Notre trilogie fonctionne comme une série en six épisodes (deux épisodes par opéra) et donc nous souhaitions avoir six configurations principales au sein de cet immeuble. Le principe même des trois œuvres s’est répercuté à plusieurs niveaux dans la conception du décor : une façade à trois faces, trois escaliers différents, trois espaces par étage… Nous avons même choisi trois types de revêtement pour les parois délimitant les différentes pièces, chacun étant associé à une des œuvres en particulier : des murs pleins pour Le nozze di Figaro, du carrelage pour Così fan tutte et du plexiglas en transparence pour Don Giovanni. Et puis, il y a les trois couleurs qui sont réparties de la même manière. Le rouge, bien évidemment, pour Don Giovanni, pour signifier la violence, le sang, mais aussi l’amour. Le jaune, qui depuis le manteau de Judas est devenu un symbole de trahison, pour Così dont l’un des sujets principaux est l’infidélité.
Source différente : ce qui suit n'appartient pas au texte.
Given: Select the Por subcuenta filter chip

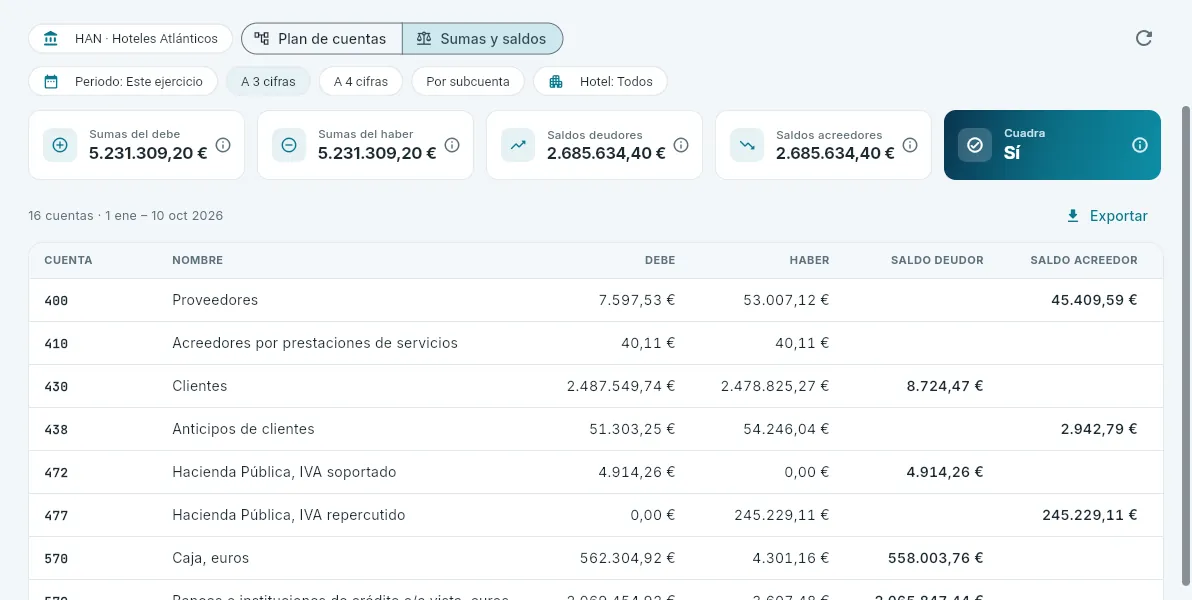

Enfin le bleu pour Le nozze, en signe d’ambivalence puisqu’il s’agit de la couleur de la révolution française mais aussi celle de la constance, de la tempérance. Il s’agit également de celle que nous avons associée à la Contessa, tant elle incarne les valeurs en question et pour souligner son importance primordiale.
Jean-Philippe Clarac : Quand on a travaillé avec notre scénographe, Rick Martin, l’une de nos principales inspirations fut la série d’installations réalisées par le plasticien français Daniel Buren au début de sa carrière et qu’il appelle des cabanes éclatées. Notre concept s’en approche. Cet immeuble est finalement une grande cabane constituée de petites cellules très simples mais éclatées pour soutenir la longueur des trois spectacles : les personnages doivent vivre dans ce lieu. Nous avons parachevé le principe de l’éclatement en reconfigurant à chaque entracte les parois qu’Olivier a mentionné, ainsi notre cabane se trouve subtilement altérée dans chacun des six épisodes. On y retrouve toujours les mêmes surfaces et les mêmes éléments de mobiliers mais à des endroits différents. Cela dit aussi au spectateur que l’immeuble est surtout un espace métaphorique dans lequel on déverse nos émotions et nos histoires.
Une prouesse technique
« Peut-on encore parler d’un décor de théâtre ? » se demande Richard Klein qui travaille au bureau d’études de la Monnaie. Il a suivi de très près la fabrication de l’immeuble de la Trilogia. « C’est une construction en acier comme on en utilise parfois pour bâtir en ville certains immeubles. » Si nos équipes sont particulièrement expérimentées, les plans du scénographe Rick Martin pour un immeuble à quatre étages, de dix mètres de haut et capable d’une rotation à 360 degrés, ont représenté un véritable défi technique. « La structure devait être suffisamment stable pour permettre aux Chœurs de chanter depuis le dernier étage, sans être trop lourde. Notre scène peut supporter un poids de 500 kilos par mètre carré, mais en raison des multiples configurations de l’espace et des déplacements des chanteurs, ce poids n’est pas toujours bien réparti. La première version de l’immeuble était bien trop robuste et notre scène n’en aurait jamais supporté le poids, les roues du plateau tournant se seraient enfoncées dans le sol. Heureusement, nous sommes parvenus à réduire le poids total de la structure à “seulement” 30 tonnes. »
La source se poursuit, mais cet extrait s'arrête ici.